### [Data listing]
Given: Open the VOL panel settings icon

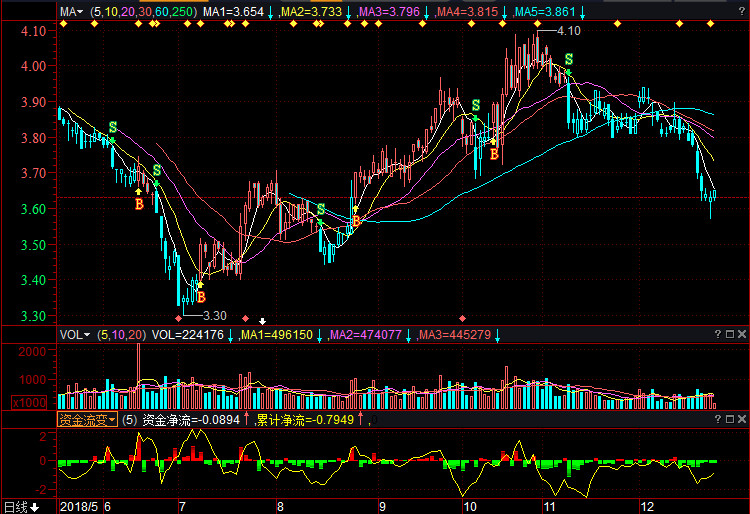Looking at the screenshot, I should click(x=729, y=335).
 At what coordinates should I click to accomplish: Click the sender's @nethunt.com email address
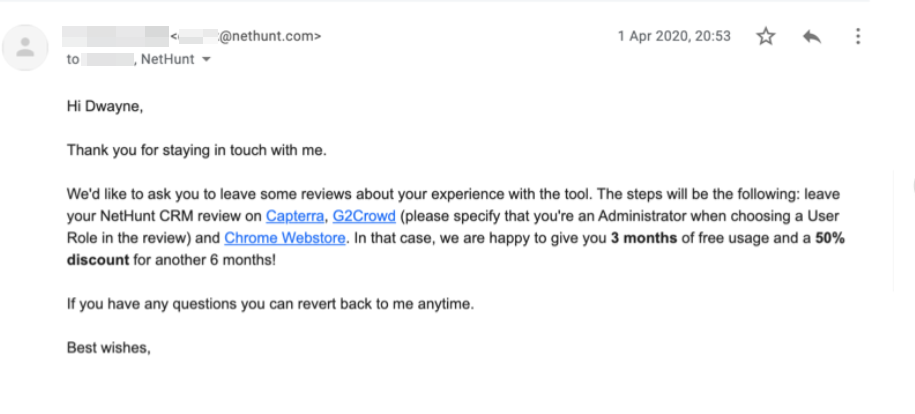tap(246, 36)
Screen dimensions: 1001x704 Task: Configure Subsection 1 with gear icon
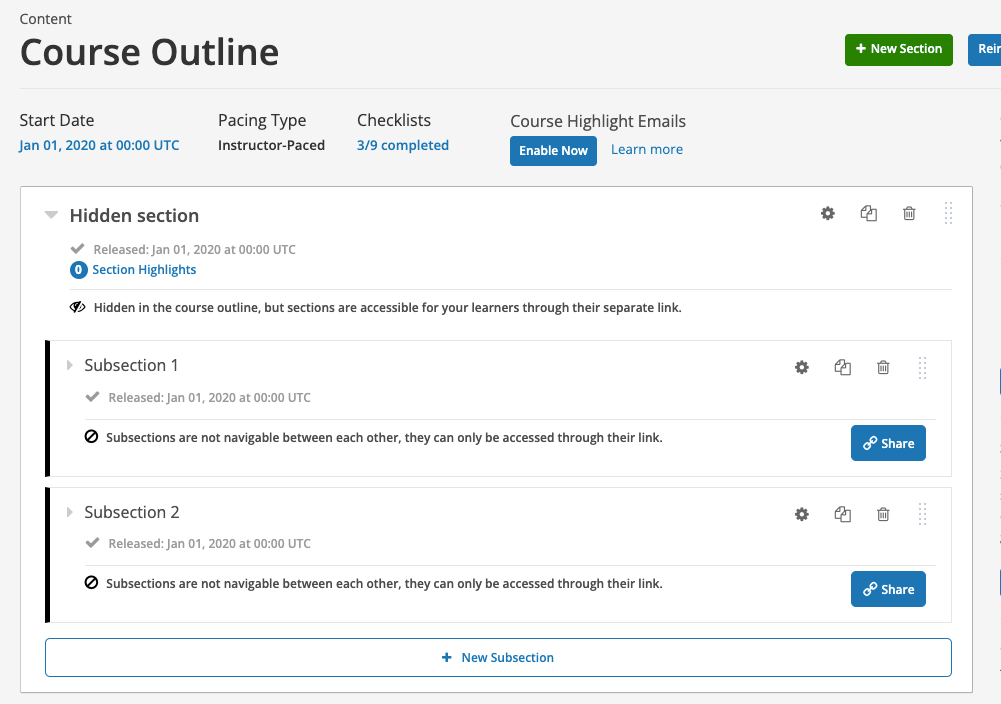tap(801, 367)
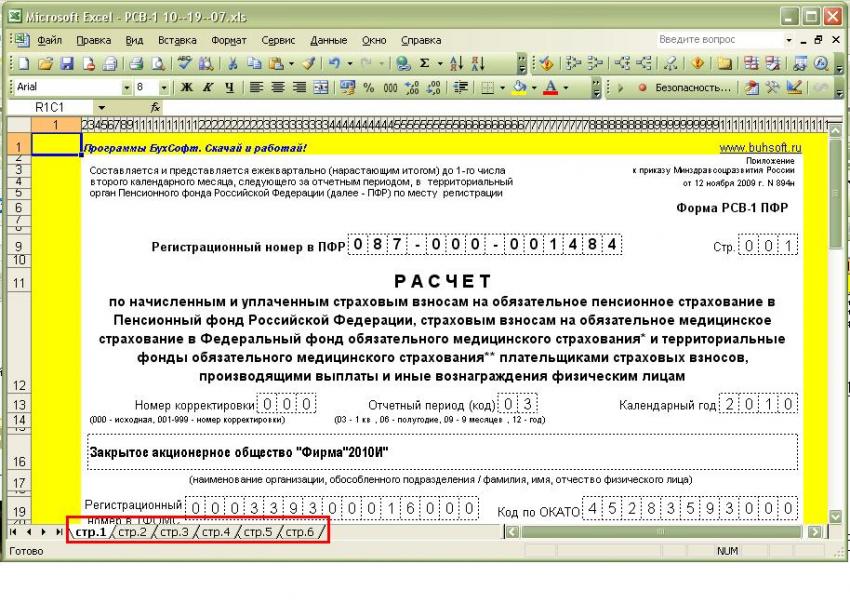Switch to the стр.3 sheet tab
This screenshot has height=604, width=850.
pyautogui.click(x=172, y=532)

### [Work instruction]
Each line from the one containing "Screen dimensions: 1001x704" through the last line of the data should be written out exactly. Skip the pictures, and add no other lines.

### [Solved exercise]
Screen dimensions: 1001x704 Task: Configure Subsection 1 with gear icon
tap(801, 367)
Switch to the стр.3 sheet tab
This screenshot has height=604, width=850.
pyautogui.click(x=172, y=532)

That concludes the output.